Attention au coût humain de la "réindustrialisation verte"
Au moment où l’Union européenne et la France mettent les bouchées doubles dans "l’industrie verte", une étude du Cepii émet des doutes sur la capacité des "destructions créatrices" à absorber le choc des mutations à venir.
"Rater le virage de l’industrie verte, c’est prendre le risque d’une nouvelle vague de désindustrialisation, aux conséquences durables pour les individus concernés et les territoires." C’est la mise en garde sans détour des économistes Axelle Arquié et Thomas Grjebine, du Centre d'études prospectives et d'informations internationales (Cepii) rattaché à Matignon, dans une note publiée le 22 mars. Alors que le monde se livre à une concurrence exacerbée dans ce domaine, les deux chercheurs ont analysé les conséquences des plans sociaux intervenus dans l’industrie entre 1997 et 2019 pour voir quels enseignements en tirer dans le contexte de décarbonation en cours. "Contrairement à l’hypothèse de destruction créatrice, ils n’ont pas permis de réallocations de main-d’œuvre bénéfiques pour l’économie locale", concluent-ils. Or la transition écologique, parée de toutes les vertus, pourrait causer des dégâts sociaux importants, comme tente d’y remédier timidement l’Union européenne avec le "fonds pour la transition juste" et le "fonds social pour le climat", créés pour amortir les chocs des mutations découlant de son objectif de neutralité carbone à horizon 2050.
Difficulté à retrouver un emploi stable
Le premier enseignement est qu’à l’issue de ces plans sociaux, les salariés concernés peinent à retrouver un emploi stable. Ils sont près de 40% à ne plus être en emploi (au sens de l’Insee) un an après leur licenciement et plus de la moitié six ans après. Et ceux qui ont retrouvé un emploi enregistrent une baisse de 25% de leur salaire, avec de profondes inégalités en fonction des qualifications.
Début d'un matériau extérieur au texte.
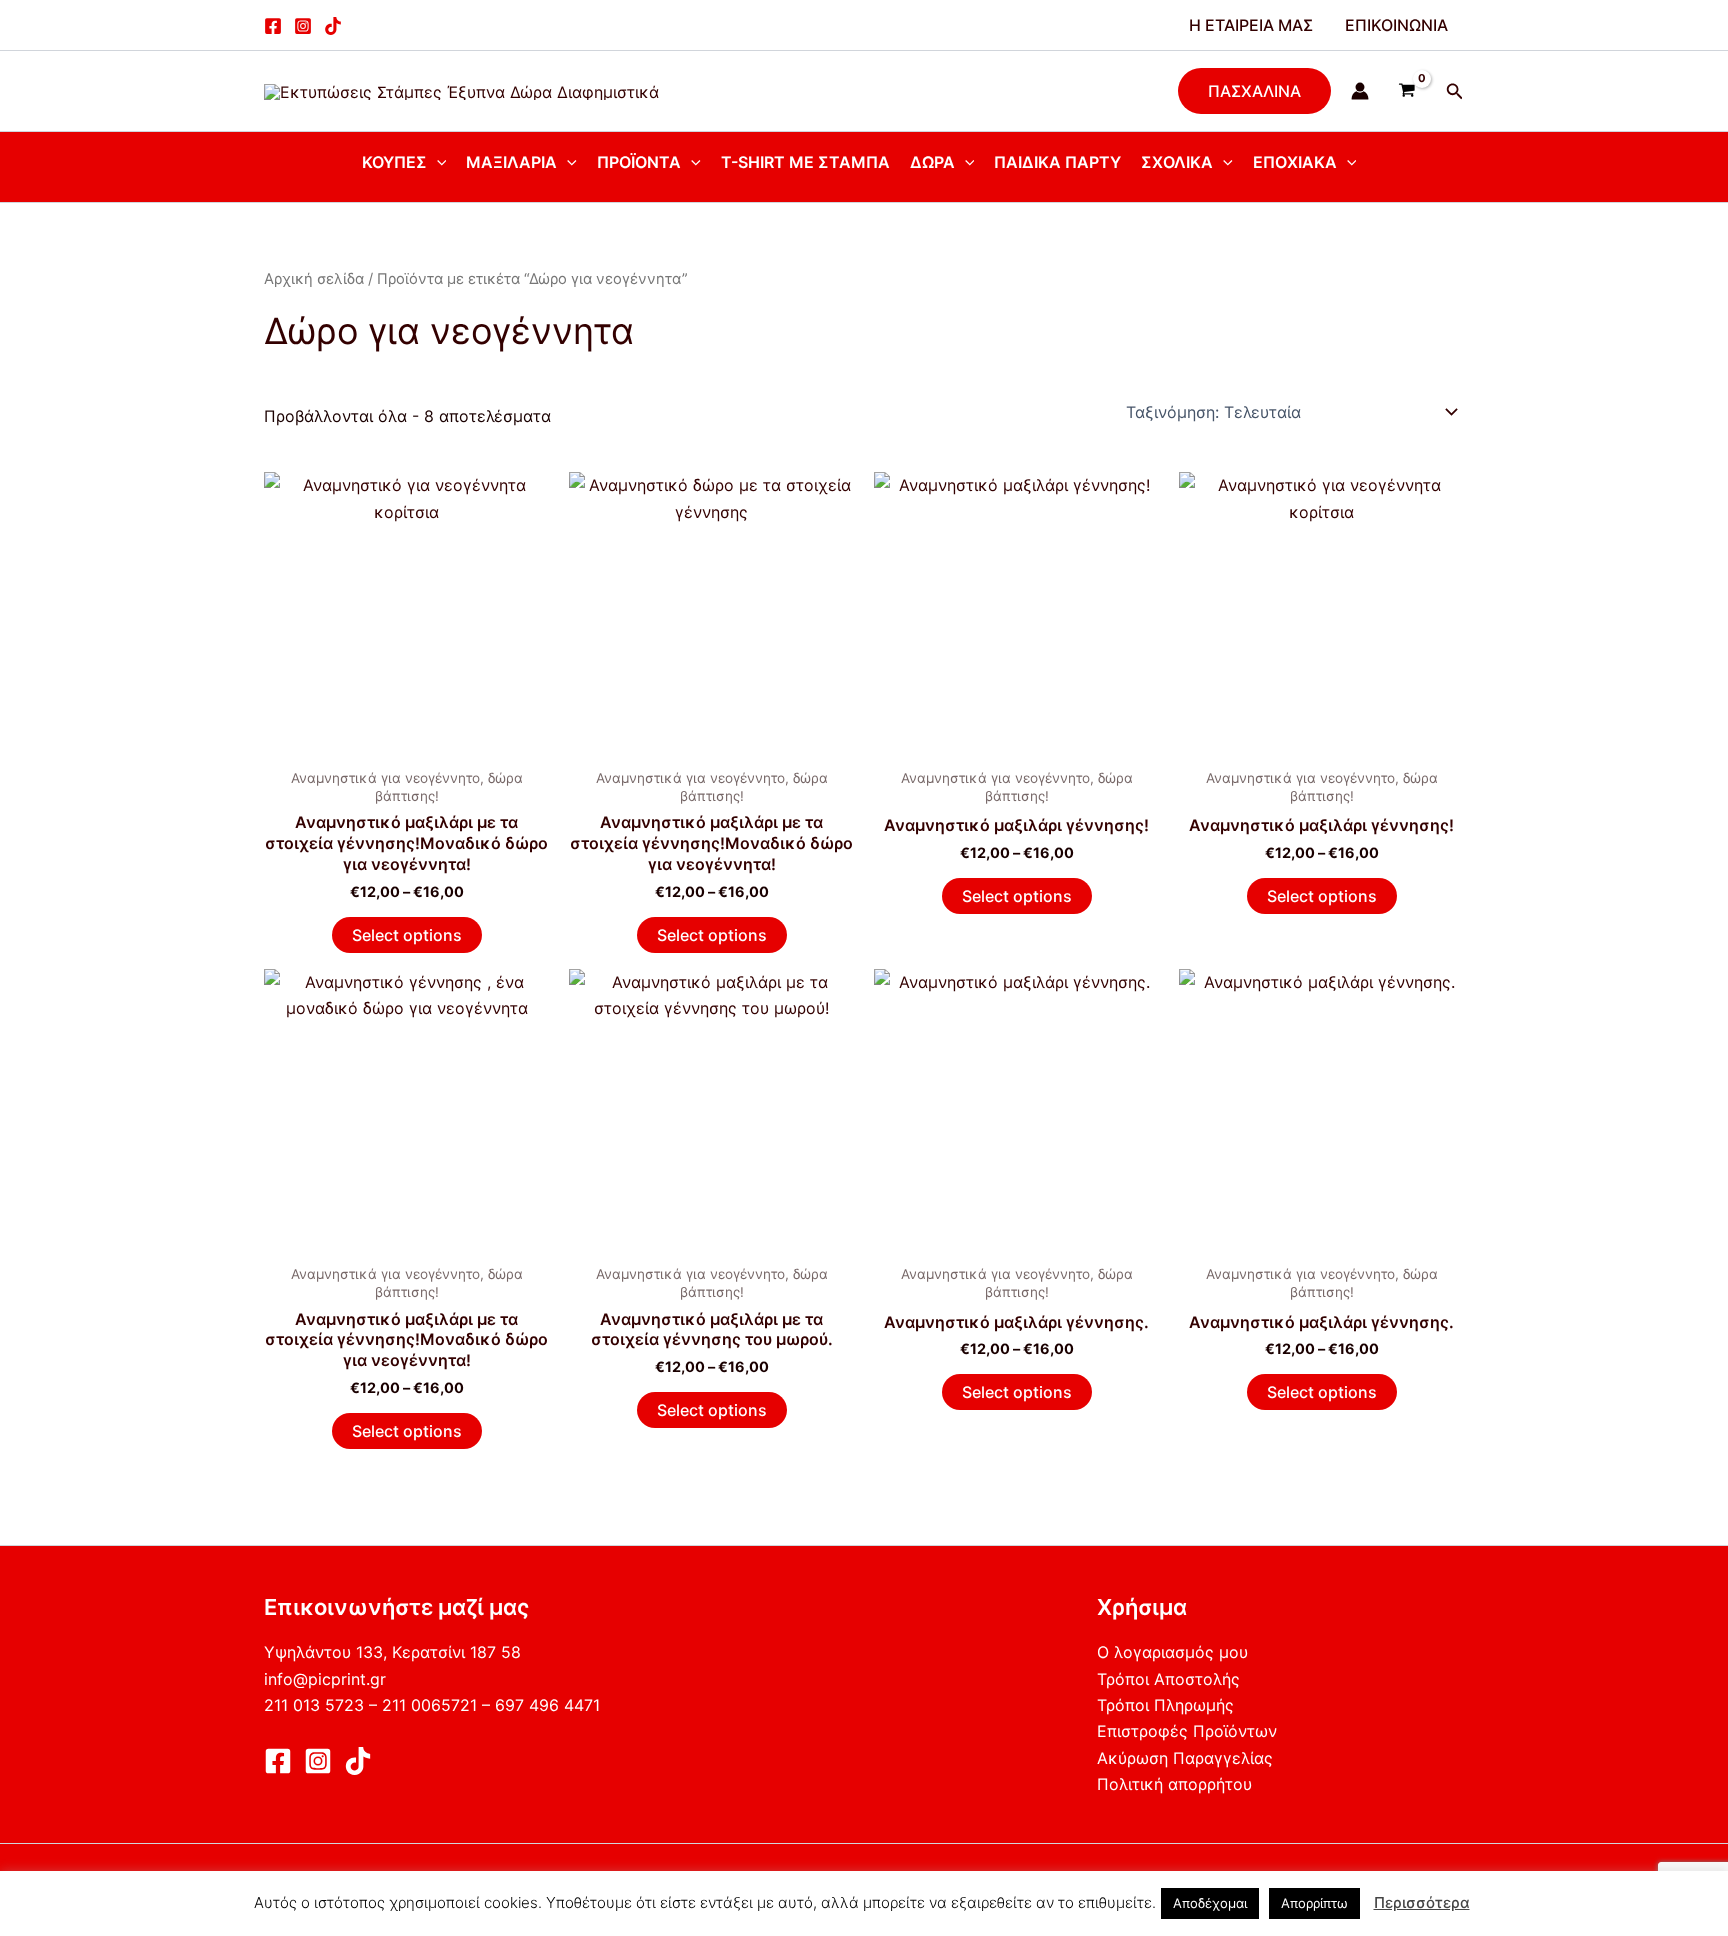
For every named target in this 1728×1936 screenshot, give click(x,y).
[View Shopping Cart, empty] (1407, 91)
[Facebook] (273, 26)
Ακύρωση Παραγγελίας (1185, 1758)
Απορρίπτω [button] (1314, 1903)
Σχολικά (1177, 162)
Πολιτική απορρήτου (1174, 1784)
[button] (1254, 91)
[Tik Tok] (358, 1761)
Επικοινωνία (1396, 25)
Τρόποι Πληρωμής (1165, 1705)
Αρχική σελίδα (314, 279)
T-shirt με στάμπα (805, 162)
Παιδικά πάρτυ (1057, 162)
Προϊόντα (639, 162)
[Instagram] (303, 26)
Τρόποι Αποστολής (1168, 1679)
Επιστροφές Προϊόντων (1187, 1731)
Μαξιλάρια (511, 162)
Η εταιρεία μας (1251, 25)
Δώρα (932, 162)
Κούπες (394, 162)
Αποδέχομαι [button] (1210, 1903)
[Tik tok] (333, 26)
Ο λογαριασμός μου (1172, 1652)
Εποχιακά (1295, 162)
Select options (407, 935)
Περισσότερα (1422, 1902)
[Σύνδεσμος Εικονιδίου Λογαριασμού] (1360, 91)
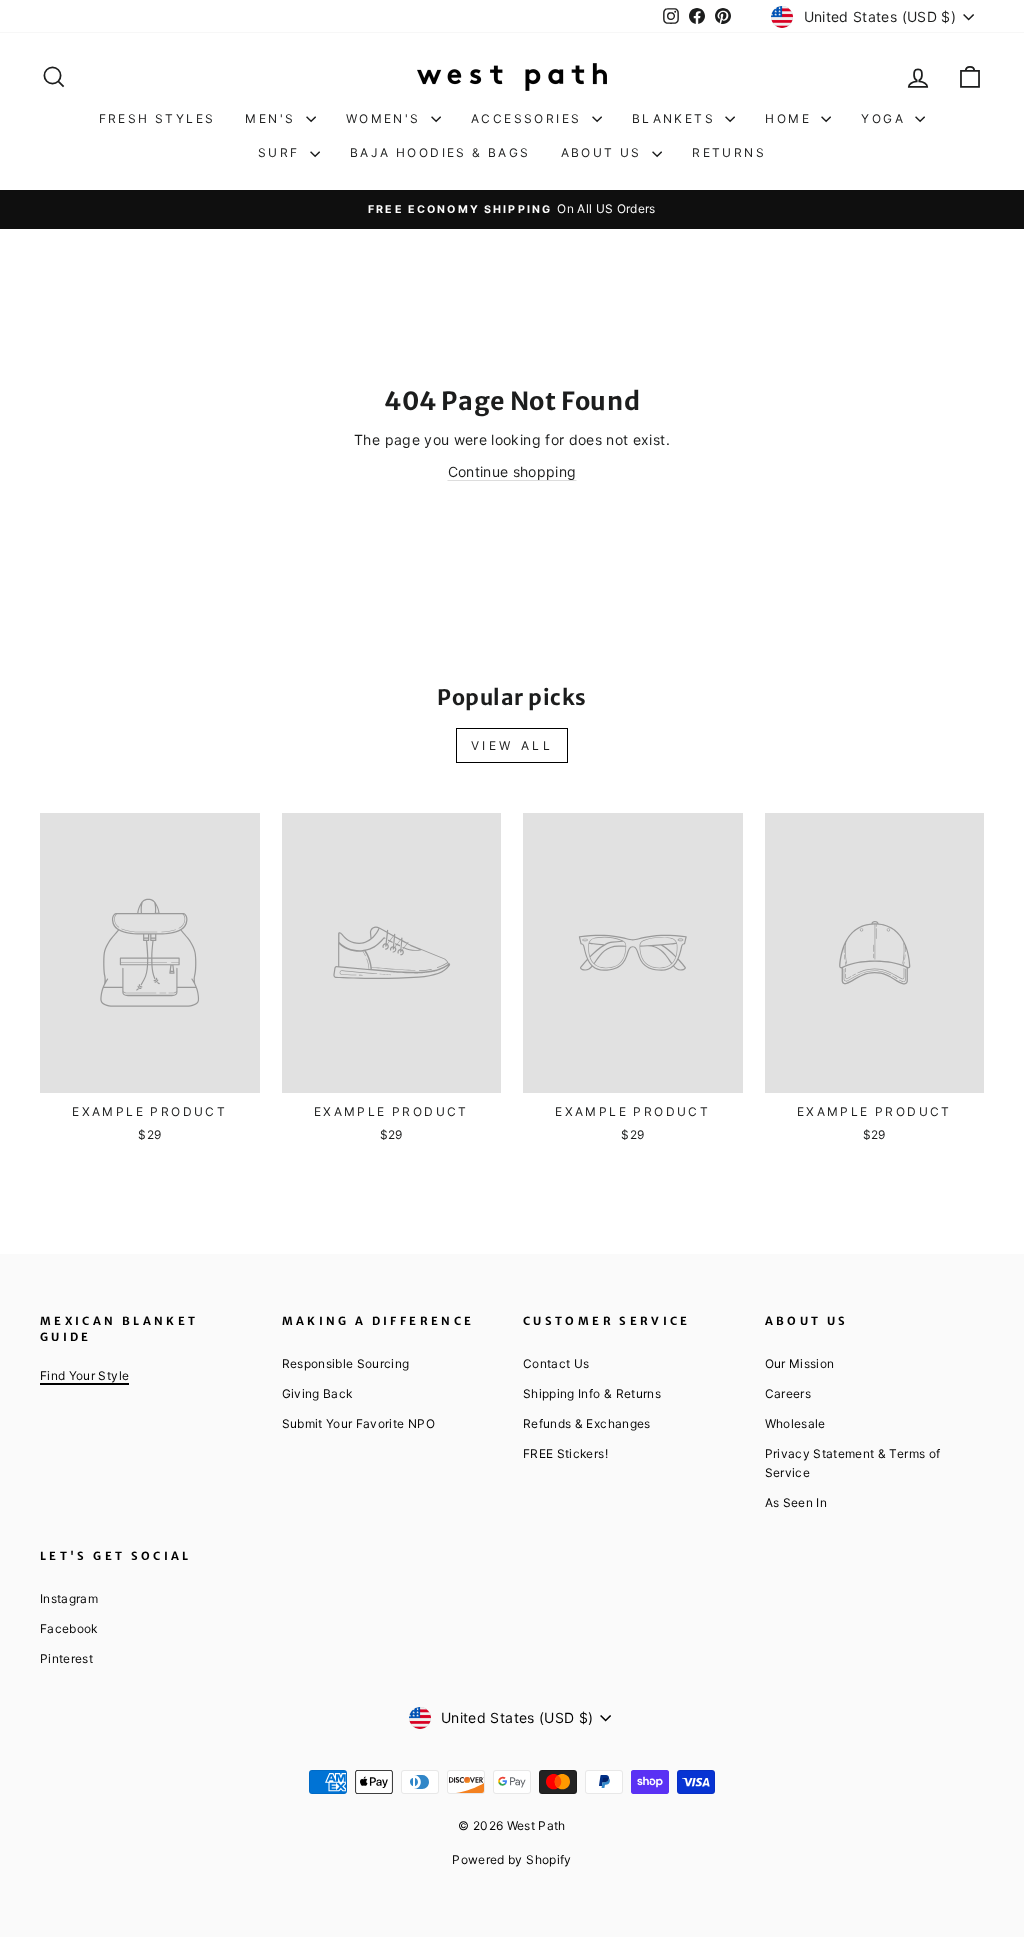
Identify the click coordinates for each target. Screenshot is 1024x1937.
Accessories (529, 118)
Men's (272, 118)
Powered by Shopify (511, 1859)
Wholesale (795, 1423)
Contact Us (556, 1363)
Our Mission (800, 1363)
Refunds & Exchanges (587, 1423)
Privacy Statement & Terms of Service (853, 1463)
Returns (729, 152)
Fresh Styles (157, 118)
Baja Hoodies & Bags (440, 152)
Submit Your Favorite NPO (358, 1423)
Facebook (69, 1628)
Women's (386, 118)
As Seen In (796, 1502)
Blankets (676, 118)
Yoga (885, 118)
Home (790, 118)
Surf (281, 152)
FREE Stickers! (565, 1453)
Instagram (69, 1598)
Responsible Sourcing (346, 1363)
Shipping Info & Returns (592, 1393)
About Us (604, 152)
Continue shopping (512, 471)
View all (512, 745)
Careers (788, 1393)
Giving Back (317, 1393)
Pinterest (66, 1658)
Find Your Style (84, 1375)
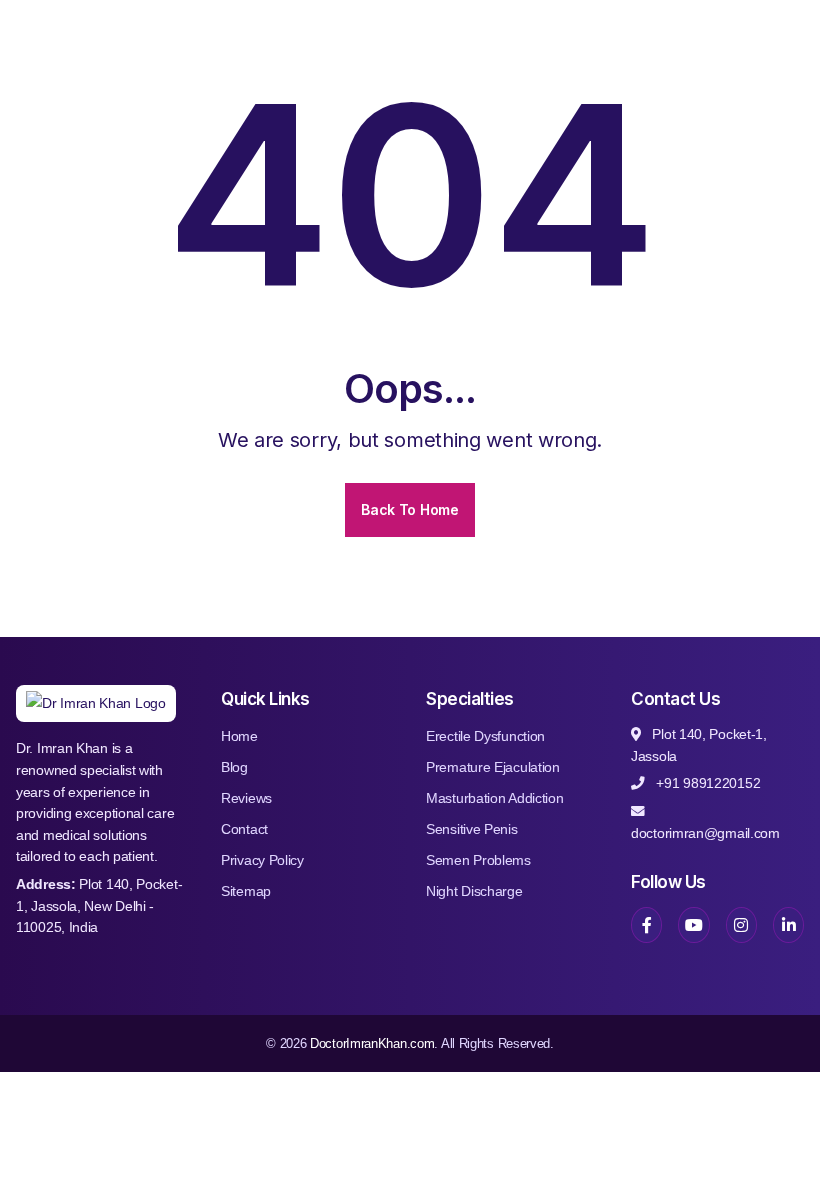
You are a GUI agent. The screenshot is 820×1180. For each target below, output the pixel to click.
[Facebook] (646, 925)
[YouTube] (693, 925)
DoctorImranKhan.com (372, 1043)
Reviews (246, 798)
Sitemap (246, 891)
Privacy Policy (262, 860)
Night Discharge (474, 891)
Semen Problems (478, 860)
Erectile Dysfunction (485, 736)
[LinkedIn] (788, 925)
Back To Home (409, 509)
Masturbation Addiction (494, 798)
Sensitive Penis (472, 829)
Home (239, 736)
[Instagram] (741, 925)
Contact (244, 829)
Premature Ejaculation (493, 767)
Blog (234, 767)
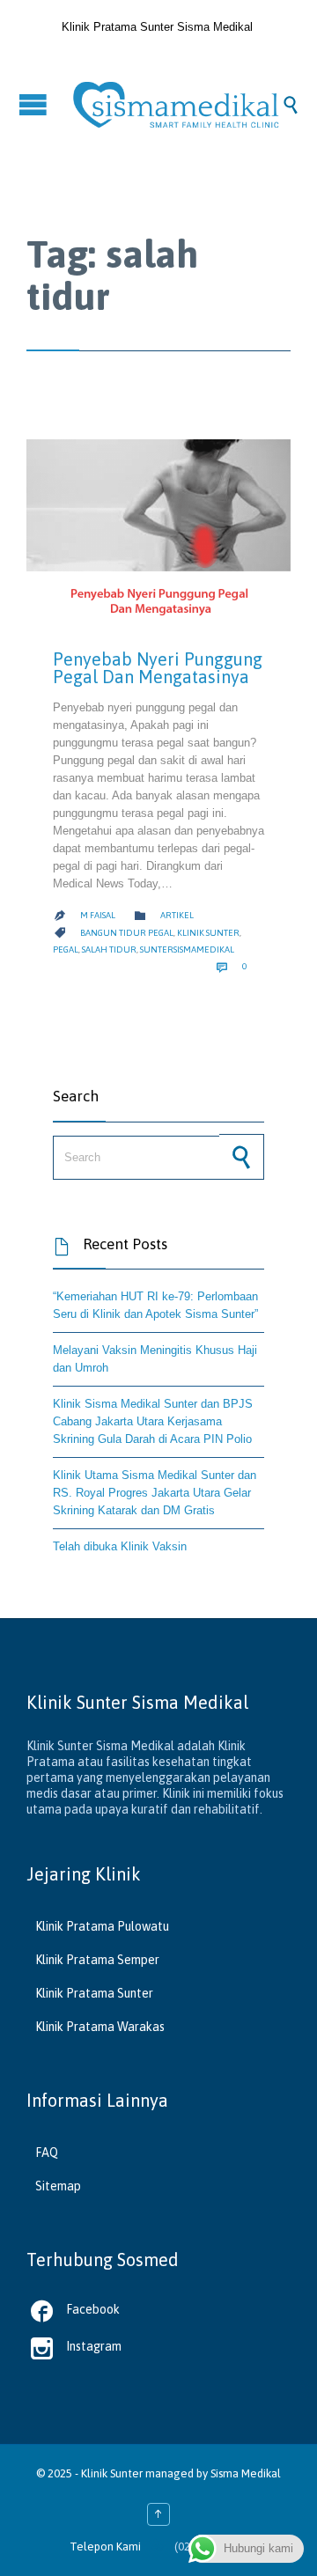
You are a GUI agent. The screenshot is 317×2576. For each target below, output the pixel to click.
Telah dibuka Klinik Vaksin (120, 1546)
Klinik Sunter (112, 2473)
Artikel (177, 915)
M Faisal (97, 915)
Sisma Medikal (245, 2473)
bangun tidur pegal (126, 933)
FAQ (46, 2152)
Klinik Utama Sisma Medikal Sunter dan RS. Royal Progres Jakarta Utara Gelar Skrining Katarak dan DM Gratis (154, 1492)
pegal (65, 949)
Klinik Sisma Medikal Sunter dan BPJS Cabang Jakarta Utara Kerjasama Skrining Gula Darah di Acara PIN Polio (153, 1421)
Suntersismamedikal (187, 949)
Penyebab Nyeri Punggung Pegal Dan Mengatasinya (157, 668)
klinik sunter (208, 933)
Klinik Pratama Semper (97, 1960)
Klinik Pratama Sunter (94, 1993)
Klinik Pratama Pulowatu (102, 1926)
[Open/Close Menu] (35, 104)
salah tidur (109, 949)
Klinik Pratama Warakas (100, 2027)
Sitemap (58, 2186)
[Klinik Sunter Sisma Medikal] (176, 104)
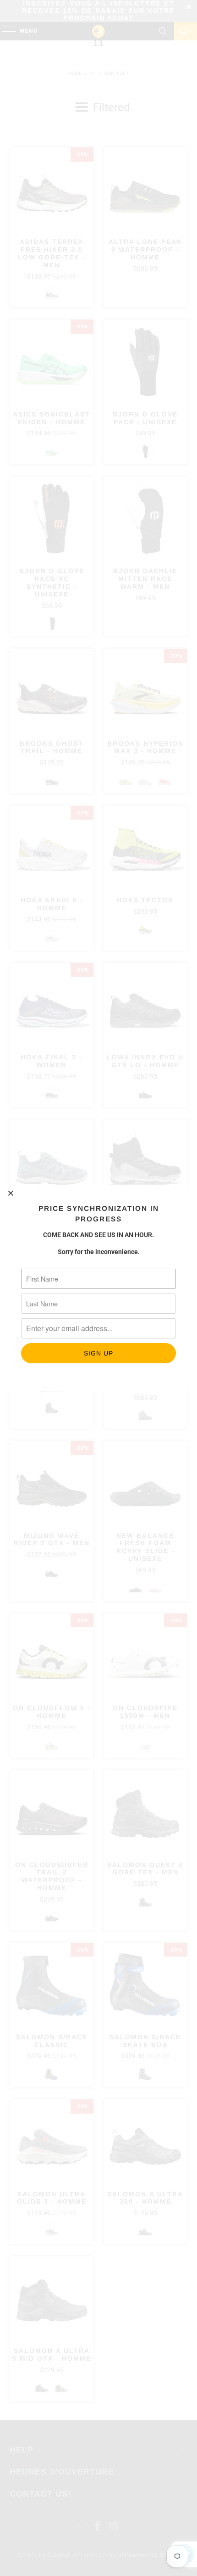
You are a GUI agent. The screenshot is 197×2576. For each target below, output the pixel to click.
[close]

Le salaire chute de 38% chez les moins qualifiés un an après le licenciement quand les plus qualifiés ne subissent quasiment aucune perte. Les "réallocations sectorielles" (changements de secteur) ne sont guère profitables : un salarié de l’industrie réorienté vers les services subit une perte salariale de 58%.
Par ailleurs, les salariés qui ont retrouvé un emploi travaillent généralement dans des entreprises plus petites (et qui emploient davantage en CDD), moins créatrices de valeur ajoutée et qui ont un taux d’investissement 36% plus bas six ans après le plan social, comparées aux autres entreprises qui n’ont pas licencié. "Or, un moindre investissement aujourd’hui risque de conduire à moins de croissance demain", soulignent les auteurs.
Une "précarisation accrue" de la zone d'emploi
Les plans sociaux n’affectent pas seulement les individus mais toute la zone d’emploi qui se retrouve dans une situation de "précarisation accrue", avec plus d’intérimaires et de CDD dans l’emploi total et un taux de chômage de 12% supérieur. L’explication : "Lorsqu’une usine ferme ou réduit drastiquement sa taille, c’est l’activité des sous-traitants et de tous les services associés qui sont menacées : commerces, restaurants, entreprises de nettoyage, etc."
La logique schumpétérienne de destruction créatrice voudrait que cette dégradation soit progressivement compensée par l'apparition de nouvelles activités. Ce n’est pas ce qui se produit : la part d’industries dans les zones touchées par un plan social est 14% plus basse un an après le licenciement collectif et même 22% six ans après. "Compenser les 'perdants' de la transition écologique, comme on espérait pouvoir le faire dans les années 2000 pour les 'perdants' de la mondialisation ne peut suffire", avertissent les économistes. Car "il a été très difficile, voire impossible, pour les politiques publiques de réellement cibler les personnes touchées". C’est pourtant cette idée de compensation qui sous-tend la création du fonds social pour le climat, suscitant l’enthousiasme du député maltais David Casa, rapporteur du texte au Parlement pour qui "nous n'avons jamais été aussi proches de garantir que la transition climatique sera plus équitable et plus inclusive socialement". Les deux économistes veulent cependant voir dans le plan Industrie verte présenté par la Commission le 1er février (voir notre article du 3 février 2023) "un premier pas" répondant aux politiques déployées par la Chine et les États-Unis.